Несколькими часами позже мы уже сидели перед старым ученым.
Макс фон Лауэ был высокий, педантичный старик, весь как будто высеченный из гранита. Суровые черты лица, взгляд холодный и тяжелый. В 1914 году, как раз накануне войны, его наградили Нобелевской премией. Фон Лауэ дружил с Планком и поддерживал близкие отношения с Эйнштейном. Хотя он не состоял в штате научного коллектива, занимавшегося немецким атомным проектом, все же оказался в числе арестованных миссией Alsos и вместе с остальными переправлен (по причинам, до сих пор для него непонятным) в Фарм-холл в качестве «пленника Ее Величества». Теперь, как и большинство немецких ученых, проживающих в английской зоне оккупации, его переселили в Геттинген, ставший новым научным центром Германии.
— Узнав о назначении Гитлера канцлером, Штарк и Ленард возликовали, — начал свое повествование фон Лауэ. — Наконец наступил праздник и на их улице. Все сколько-нибудь важные должности в научных отраслях перешли под контроль этих двух хищников.
В мае 1933 года Штарка назначили директором Имперского физико-технического института. Он добивался этой должности долгие годы и наконец получил ее от Гитлера. Он мечтал превратить институт в центральное научно-исследовательское учреждение Германии, в задачу которого входило бы развитие экономики и даже обороны рейха. Только отсутствие необходимых ресурсов не позволило ему реализовать эти планы. Неожиданно для него ему отказали в запрашиваемом объеме финансирования.

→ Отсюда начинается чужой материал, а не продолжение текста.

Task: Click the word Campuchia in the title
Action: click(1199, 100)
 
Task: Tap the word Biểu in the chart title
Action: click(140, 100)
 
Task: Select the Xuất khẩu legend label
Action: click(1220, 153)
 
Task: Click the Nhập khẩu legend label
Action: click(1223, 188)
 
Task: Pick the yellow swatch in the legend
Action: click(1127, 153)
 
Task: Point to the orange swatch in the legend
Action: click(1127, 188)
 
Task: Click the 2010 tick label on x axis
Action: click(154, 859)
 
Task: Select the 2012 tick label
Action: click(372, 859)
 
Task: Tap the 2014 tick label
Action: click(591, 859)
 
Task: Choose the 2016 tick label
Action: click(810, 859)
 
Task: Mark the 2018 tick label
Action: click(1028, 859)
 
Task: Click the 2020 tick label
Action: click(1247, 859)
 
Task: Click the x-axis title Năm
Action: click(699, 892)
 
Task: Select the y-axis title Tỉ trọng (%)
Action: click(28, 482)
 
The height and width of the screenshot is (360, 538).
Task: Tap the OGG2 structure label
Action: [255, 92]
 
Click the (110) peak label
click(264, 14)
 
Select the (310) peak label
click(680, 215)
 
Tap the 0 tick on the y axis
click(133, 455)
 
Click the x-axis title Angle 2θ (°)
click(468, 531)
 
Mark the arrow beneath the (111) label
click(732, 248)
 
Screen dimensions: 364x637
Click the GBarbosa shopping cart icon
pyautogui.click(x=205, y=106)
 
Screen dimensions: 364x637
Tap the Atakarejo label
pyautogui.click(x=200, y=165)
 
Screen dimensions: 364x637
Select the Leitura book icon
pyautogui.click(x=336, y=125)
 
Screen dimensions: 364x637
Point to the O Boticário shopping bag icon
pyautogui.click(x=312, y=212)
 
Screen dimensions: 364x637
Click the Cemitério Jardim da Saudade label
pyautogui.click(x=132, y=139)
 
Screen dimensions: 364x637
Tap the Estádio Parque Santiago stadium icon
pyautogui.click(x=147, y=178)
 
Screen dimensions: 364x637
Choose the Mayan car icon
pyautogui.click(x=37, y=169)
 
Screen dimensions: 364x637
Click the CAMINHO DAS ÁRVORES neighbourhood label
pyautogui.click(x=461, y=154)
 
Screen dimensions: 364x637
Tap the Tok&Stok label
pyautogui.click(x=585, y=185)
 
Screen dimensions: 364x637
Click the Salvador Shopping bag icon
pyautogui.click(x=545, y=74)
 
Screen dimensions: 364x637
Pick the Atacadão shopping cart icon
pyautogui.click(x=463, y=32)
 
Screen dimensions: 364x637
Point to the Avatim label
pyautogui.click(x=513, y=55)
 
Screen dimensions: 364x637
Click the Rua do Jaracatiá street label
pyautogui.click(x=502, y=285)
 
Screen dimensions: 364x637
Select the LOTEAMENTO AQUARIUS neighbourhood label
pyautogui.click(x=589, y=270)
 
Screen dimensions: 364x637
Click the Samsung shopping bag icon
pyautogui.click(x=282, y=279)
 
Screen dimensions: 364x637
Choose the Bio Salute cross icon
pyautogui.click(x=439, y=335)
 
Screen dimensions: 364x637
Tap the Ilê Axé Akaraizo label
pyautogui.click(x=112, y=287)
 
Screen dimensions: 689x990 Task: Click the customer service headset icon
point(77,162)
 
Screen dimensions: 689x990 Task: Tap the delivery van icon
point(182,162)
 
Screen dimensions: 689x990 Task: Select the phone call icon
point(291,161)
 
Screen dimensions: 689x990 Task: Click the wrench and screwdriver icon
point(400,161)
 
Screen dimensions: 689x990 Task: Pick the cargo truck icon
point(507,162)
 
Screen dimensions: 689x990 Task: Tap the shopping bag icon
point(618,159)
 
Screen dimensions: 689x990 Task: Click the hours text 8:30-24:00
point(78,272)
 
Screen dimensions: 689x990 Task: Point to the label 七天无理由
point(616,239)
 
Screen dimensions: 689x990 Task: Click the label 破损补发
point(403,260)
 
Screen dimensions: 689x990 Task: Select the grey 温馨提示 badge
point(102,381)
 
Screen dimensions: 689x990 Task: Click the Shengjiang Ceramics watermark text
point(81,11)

— Значит, он лишился своего влияния?
— Просто понемногу для всех стали очевидны чрезмерные личные амбиции Штарка. А в нацистском окружении подобное не допускалось… Между политическими деятелями шла непрерывная грызня, они не могли позволить кому-то одному сконцентрировать в своих руках столько власти… Некоторое время спустя Штарка рекомендовали в члены Прусской академии наук…
— И вы решительно воспротивились этому! — вставил я.
— Сама мысль, что этот человек будет принят в Академию, внушала мне ужас, — не колеблясь подтвердил фон Лауэ. — Он тут же постарался бы превратить ее в послушный придаток нацистской партии, как ранее поступил с Имперским институтом. Однако у Штарка нашлись враги гораздо более могущественные, чем я, и в итоге его кандидатура была отклонена.
— Но Штарка все же назначили директором Немецкого научно-исследовательского фонда. — Я старался удерживать ход беседы в направлении стоящей перед нами цели.
— Министр образования Бернхард Руст уволил прежнего директора фонда и назначил на этот пост Штарка по прямому указанию Гитлера. Угадайте, что он сделал в первую очередь в качестве руководителя! Отменил большую часть бюджетных ассигнований на программы в области теоретической физики, а сэкономленные таким образом средства направил на проекты, связанные с военными задачами.
— Чуть позже началась драка за пост профессора Мюнхенского университета, который вот-вот собирался оставить Арнольд Зоммерфельд [53], — сказал я.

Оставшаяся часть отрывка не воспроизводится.